One of those shipwrecks was the Mirlo, a merchant vessel hauling fuel from New Orleans to Britain during the waning months of World War I. But this wreck was a casualty of human treachery. By 1918, the Germans knew they were losing. So when the United States sent all of its Naval resources to Great Britain to protect its merchant vessels, the Kaiser dispatched six deadly U-boats to create a campaign of terror along the U.S. and Canadian coasts.

The German forces laid mines along the coast, and according to official reports, it was just such a mine that ripped open the hull of the 6,679-ton Mirlo, setting the cargo in flames, and sending survivors from the crew of 51 to the lifeboats.

It was a heroic tale of rescue by six surfmen from the Chicamacomico Coast Guard Station. Under Capt. John Midgett, the men in their surfboat entered the conflagration repeatedly, plucking seaman from the flaming waters and choking smoke to tow lifeboats ashore. It was a seminal moment for the fledgling Coast Guard, proving its value to the country and the mettle of the men who served.

But that was not the whole story. Duffus uncovered the truth: that the German U-boat had been laying mines along the coast, when they happened to detect the ship passing. The commanders decided to fire a torpedo, and consequently sank the Mirlo.

“The Navy decided to tell the public it had been sunk by a mine,” Duffus says. “I had to completely unravel this to find the real story. It is kind of fascinating. I had to analyze the evidence to try to understand why the Navy, in 1918, wanted the American public to think that the ship sank by a mine rather than a torpedo.”

The answer, then as now, was public relations. More specifically, to calm the fears of the populace.

“The public knew the Navy could easily sweep up mines, but there was no way to defend against U-boats. That is why, and is a great example of the many parallels to how we operate today.”

This is exactly the kind of story that has fascinated Duffus ever since he discovered his first sunken ship when he was only 17, lying at the bottom of a river 10 miles from his house. Later, he tracked down what some called one of the “great-unsolved mysteries of American lighthouse history,” the discovery of the original Fresnel lens from the Cape Hatteras Lighthouse, which had been “lost” for 140 years.

“Every topic of history I research, I discover dozens of things that were interpreted incorrectly,” he says. “I find that to be a lot of fun, when you find the document that no one has ever read, and at that moment you are the only person in the world who knows the answer to that mystery.”

Duffus then puts it all in a book, written in a style he calls “literary nonfiction.”

“I like to write history as if it is a story,” he says. “I try to put the reader right into the middle of the action.”

The accessible style camouflages the incredible amount of research, poring over original texts and media accounts, spending hours in archives and libraries.

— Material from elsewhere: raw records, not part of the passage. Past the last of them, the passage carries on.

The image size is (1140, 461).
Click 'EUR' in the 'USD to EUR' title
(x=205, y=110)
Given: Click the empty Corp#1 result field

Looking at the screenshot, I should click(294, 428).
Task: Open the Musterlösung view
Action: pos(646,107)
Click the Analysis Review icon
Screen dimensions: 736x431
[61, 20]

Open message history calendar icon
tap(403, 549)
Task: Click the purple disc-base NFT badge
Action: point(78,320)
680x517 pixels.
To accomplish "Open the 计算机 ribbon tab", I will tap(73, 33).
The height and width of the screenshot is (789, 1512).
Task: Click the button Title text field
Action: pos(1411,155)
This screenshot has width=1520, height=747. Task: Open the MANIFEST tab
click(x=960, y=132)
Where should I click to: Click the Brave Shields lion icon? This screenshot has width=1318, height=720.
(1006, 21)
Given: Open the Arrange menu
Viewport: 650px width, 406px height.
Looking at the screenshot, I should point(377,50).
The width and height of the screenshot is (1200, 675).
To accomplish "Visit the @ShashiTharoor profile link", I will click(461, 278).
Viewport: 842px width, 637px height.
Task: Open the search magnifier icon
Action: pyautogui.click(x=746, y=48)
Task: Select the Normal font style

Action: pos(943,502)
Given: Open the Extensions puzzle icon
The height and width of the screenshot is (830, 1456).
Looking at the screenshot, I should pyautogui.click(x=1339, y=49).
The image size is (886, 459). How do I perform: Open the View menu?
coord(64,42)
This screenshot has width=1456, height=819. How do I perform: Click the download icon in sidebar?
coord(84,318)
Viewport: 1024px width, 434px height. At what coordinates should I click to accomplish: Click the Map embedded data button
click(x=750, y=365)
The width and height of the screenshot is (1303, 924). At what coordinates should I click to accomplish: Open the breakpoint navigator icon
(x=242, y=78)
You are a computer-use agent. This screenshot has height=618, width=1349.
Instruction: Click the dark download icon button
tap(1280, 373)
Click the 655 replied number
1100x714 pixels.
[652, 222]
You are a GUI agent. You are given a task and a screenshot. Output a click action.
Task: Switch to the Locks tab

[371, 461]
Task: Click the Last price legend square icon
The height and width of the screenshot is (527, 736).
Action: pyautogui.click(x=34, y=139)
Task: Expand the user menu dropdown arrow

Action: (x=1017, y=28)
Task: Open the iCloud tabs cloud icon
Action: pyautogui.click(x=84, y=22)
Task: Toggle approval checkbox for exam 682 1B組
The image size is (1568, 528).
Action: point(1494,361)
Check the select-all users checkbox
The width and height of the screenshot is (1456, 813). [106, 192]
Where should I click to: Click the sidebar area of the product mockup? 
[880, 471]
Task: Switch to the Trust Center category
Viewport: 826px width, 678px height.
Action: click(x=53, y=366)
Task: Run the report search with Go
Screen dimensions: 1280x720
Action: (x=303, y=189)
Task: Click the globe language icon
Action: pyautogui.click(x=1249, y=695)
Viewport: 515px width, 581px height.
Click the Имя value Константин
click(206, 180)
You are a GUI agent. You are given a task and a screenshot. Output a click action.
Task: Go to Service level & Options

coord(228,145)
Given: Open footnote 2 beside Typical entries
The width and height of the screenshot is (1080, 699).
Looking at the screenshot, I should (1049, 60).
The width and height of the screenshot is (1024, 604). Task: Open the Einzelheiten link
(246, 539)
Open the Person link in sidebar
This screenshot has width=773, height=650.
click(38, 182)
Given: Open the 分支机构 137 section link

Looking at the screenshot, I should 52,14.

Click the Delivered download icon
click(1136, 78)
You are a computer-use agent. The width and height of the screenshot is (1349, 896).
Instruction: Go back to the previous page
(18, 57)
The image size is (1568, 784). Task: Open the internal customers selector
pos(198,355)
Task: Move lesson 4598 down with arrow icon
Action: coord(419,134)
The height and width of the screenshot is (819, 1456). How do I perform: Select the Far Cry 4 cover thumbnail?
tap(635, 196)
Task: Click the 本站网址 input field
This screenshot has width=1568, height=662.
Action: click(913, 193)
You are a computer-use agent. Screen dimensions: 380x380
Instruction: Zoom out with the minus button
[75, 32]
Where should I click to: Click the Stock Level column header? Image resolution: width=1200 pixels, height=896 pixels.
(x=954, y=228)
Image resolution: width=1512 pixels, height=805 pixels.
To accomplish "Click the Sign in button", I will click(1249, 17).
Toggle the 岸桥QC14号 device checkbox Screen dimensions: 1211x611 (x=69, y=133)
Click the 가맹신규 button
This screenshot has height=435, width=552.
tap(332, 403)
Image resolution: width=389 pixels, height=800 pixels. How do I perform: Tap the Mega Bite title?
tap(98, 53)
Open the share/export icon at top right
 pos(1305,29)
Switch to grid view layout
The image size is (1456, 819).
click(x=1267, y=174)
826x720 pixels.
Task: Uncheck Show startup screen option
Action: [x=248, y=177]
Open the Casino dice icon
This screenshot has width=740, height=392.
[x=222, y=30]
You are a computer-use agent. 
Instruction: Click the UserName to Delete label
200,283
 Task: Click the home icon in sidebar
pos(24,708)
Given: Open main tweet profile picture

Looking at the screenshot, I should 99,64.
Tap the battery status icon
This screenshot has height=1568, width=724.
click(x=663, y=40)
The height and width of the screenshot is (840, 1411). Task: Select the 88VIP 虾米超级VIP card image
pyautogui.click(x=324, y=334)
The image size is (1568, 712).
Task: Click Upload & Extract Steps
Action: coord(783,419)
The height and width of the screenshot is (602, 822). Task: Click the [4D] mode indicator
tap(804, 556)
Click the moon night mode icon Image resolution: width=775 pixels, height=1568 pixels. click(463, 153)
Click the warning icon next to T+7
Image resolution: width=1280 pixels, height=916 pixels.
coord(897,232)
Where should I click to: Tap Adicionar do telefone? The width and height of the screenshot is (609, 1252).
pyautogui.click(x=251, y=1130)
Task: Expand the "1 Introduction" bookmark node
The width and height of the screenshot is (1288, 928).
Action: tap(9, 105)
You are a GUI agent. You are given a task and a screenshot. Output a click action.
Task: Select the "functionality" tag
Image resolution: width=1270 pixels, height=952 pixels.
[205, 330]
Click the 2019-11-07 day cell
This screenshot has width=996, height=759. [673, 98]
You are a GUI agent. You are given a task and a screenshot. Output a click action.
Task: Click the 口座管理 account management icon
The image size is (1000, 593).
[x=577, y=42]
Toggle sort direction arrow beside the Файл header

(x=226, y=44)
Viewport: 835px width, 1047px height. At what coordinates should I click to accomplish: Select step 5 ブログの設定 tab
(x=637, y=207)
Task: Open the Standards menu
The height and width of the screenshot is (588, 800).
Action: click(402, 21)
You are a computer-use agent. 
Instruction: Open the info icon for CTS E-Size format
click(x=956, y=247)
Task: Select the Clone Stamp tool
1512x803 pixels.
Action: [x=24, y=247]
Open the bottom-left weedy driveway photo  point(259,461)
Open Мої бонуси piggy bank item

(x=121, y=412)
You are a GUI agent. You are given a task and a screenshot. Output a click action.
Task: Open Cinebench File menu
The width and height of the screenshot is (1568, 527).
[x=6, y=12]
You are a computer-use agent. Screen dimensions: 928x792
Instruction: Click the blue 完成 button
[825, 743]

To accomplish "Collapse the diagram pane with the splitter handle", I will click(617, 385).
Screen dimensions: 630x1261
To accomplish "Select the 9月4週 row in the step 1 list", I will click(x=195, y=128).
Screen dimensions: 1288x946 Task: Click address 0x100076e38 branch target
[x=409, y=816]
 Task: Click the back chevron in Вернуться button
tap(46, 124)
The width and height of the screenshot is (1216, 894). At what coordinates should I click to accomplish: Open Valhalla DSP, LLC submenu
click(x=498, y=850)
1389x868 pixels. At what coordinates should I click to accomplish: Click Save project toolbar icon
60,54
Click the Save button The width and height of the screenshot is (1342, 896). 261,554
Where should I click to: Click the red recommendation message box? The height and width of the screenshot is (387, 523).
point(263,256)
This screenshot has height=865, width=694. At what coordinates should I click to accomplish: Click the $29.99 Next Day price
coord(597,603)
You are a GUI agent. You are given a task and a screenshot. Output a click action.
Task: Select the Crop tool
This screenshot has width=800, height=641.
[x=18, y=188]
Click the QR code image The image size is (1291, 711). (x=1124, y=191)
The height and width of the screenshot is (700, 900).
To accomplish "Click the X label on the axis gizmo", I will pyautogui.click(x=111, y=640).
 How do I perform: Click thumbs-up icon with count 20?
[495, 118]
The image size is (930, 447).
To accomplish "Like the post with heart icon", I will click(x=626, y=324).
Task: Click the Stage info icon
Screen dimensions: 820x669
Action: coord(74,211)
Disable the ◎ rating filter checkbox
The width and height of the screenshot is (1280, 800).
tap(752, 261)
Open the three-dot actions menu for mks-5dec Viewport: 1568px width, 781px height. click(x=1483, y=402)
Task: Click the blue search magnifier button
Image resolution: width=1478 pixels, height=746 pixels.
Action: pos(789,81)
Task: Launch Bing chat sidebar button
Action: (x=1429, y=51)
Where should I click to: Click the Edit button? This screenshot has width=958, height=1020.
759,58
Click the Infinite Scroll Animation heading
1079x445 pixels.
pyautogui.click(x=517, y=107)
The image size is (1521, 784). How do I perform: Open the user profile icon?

Some of his most powerful tools are the eyewitness testimonies of survivors.

“I like to use the words of the people that were actually there to recreate the scene,” Duffus says. “I try to paint a picture with words, to describe the scene and what it felt like to be in it — so that every reader can imagine being there.”

His approach works, and he has a pile of testimonials to prove it. Some of the most moving are from young people who read his works when they were kids, and now have gone into maritime studies or archeology because of the spark Duffus lit in them.

“That ultimately is the most rewarding, to know you have had an impact and touched somebody,” he says.

Of course, Duffus loves to literally rewrite history. Another of his books digs into the legend of Blackbeard, a hot topic again, thanks to the 300th anniversary of the legendary pirate’s last days — which will be celebrates in October at the Pirate Jamboree on Ocracoke, Blackbeard’s old stomping grounds.

“In the end, that is what is really satisfying–solving these historical mysteries.”